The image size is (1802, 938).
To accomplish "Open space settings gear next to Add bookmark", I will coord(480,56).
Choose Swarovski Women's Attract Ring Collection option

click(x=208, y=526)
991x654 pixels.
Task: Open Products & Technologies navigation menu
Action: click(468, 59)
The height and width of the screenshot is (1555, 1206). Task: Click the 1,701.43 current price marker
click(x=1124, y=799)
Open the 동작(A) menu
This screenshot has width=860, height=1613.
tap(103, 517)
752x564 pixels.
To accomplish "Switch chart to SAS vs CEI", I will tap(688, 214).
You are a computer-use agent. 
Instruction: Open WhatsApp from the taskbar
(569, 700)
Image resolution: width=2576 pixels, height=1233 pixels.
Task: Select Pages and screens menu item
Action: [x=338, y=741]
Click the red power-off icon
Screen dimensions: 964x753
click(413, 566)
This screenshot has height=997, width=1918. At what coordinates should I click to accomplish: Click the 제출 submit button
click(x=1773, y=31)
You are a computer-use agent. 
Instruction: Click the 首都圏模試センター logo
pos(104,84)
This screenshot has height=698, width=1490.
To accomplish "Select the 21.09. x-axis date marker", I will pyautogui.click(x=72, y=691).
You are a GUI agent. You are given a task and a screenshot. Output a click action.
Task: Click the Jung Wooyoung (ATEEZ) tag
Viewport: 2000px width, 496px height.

◆ ◆ ◆

What to produce:
Every line of the listing needs to be written out exactly.

Output:
The image size is (1802, 938).
To accomplish "Open space settings gear next to Add bookmark", I will coord(480,56).
Choose Swarovski Women's Attract Ring Collection option

click(x=208, y=526)
991x654 pixels.
Task: Open Products & Technologies navigation menu
Action: click(468, 59)
The height and width of the screenshot is (1555, 1206). Task: Click the 1,701.43 current price marker
click(x=1124, y=799)
Open the 동작(A) menu
This screenshot has width=860, height=1613.
tap(103, 517)
752x564 pixels.
To accomplish "Switch chart to SAS vs CEI", I will tap(688, 214).
You are a computer-use agent. 
Instruction: Open WhatsApp from the taskbar
(569, 700)
Image resolution: width=2576 pixels, height=1233 pixels.
Task: Select Pages and screens menu item
Action: [x=338, y=741]
Click the red power-off icon
Screen dimensions: 964x753
click(413, 566)
This screenshot has height=997, width=1918. At what coordinates should I click to accomplish: Click the 제출 submit button
click(x=1773, y=31)
You are a computer-use agent. 
Instruction: Click the 首都圏模試センター logo
pos(104,84)
This screenshot has height=698, width=1490.
To accomplish "Select the 21.09. x-axis date marker", I will pyautogui.click(x=72, y=691).
You are a GUI agent. You are given a task and a screenshot. Output a click action.
Task: Click the Jung Wooyoung (ATEEZ) tag
Viewport: 2000px width, 496px height.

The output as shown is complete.